Child sexual predators count on abortion clinics to protect the
"privacy" of the child victim under the banner of abortion
rights.
Note: This op-ed first appeared in the Feb. 12 edition of The Wichita
Eagle.
Abuse almost always occurs behind a veil of secrecy. Such was the case
with the Kaufman house in Newton, until the Attorney General's Office
convened a task force that led to the subpoena of medical records that
revealed sexual exploitation of mentally challenged patients.
Medical records exposed the truth, and Arlan Kaufman is now in prison.
A similar story happened in Wichita as a man repeatedly raped his
stepdaughters through several pregnancies and abortions. On one
occasion, however, he took one pregnant victim to an adoption agency,
which didn't believe that a boyfriend got his stepdaughter pregnant. The
agency called police, medical records were obtained, and the stepfather
is now in prison.
Kansas cannot protect victims of abuse unless names are provided to
investigators. State law makes reports on child sexual abuse mandatory,
and when I was attorney general, I sought the names of children who
received abortions specifically so we could protect them. There are
about 74 children each year, all 14 and under, who have abortions in
Kansas, and not all of them got pregnant by an age-mate.
The bogus demand for "privacy above all else" undermines the
safety net established to protect these victims. But child sexual
predators count on abortion clinics to protect the "privacy"
of the child victim under the banner of abortion rights.
As attorney general, I never sought the names of adult patients, and
despite years of sensational media attention, patient identities have
remained private. Meanwhile, four independent judges have found probable
cause to believe that two Kansas abortion clinics committed 156 criminal
acts based on just 90 redacted records.
Kansas law only restricts abortion late in pregnancy when the fetus is
viable and can live away from the mother. Still, late-term abortion is
allowed if a medical emergency exists for the mother.
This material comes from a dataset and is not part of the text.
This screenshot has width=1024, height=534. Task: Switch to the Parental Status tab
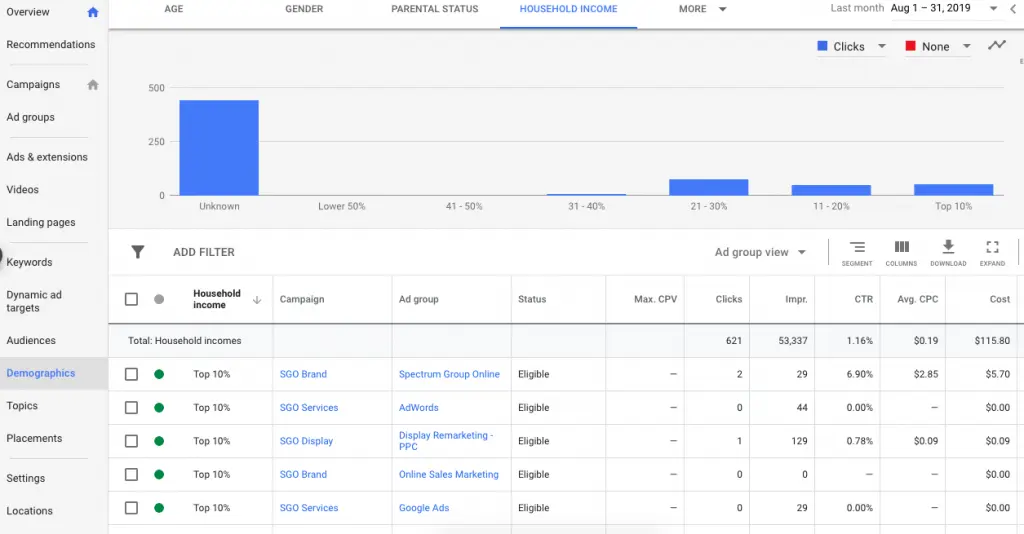point(434,9)
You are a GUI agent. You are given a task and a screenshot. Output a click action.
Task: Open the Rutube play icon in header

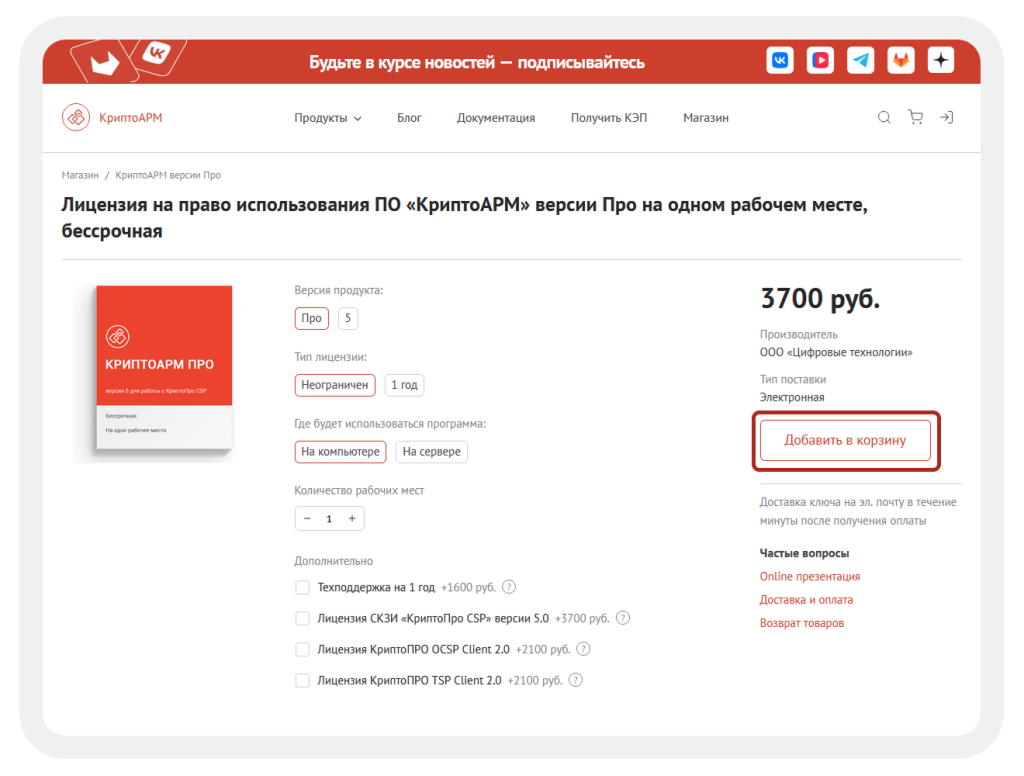[820, 60]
But this reasonable law cannot be enforced unless the reason for the
abortion can be reviewed by investigators. The name of the mother is
never revealed, and she cannot be prosecuted under the law.
For this reason, a Wichita grand jury's subpoena of the records in the
possession of Attorney General Stephen Six should be honored. Those
records contain no identities, and a judge already certified that the
redaction of information was consistent with the court order.
When the Kansas Supreme Court first made this matter public, I correctly
predicted that the abortion clinics would use the privacy argument to
frighten women into believing they are in jeopardy. This fear tactic is
now on full display and supported by the intellectual dishonesty of many
newspaper editorial pages across the state.
Five years after the investigation started, with scores of criminal
charges filed, not one patient has been identified; not one patient
faces criminal scrutiny. It is past time for The Eagle editorial board
and the state Supreme Court to get their collective heads out of the
sand and recognize that laws protecting children from sexual predators
must be enforced if they're to be worth the paper they're printed on.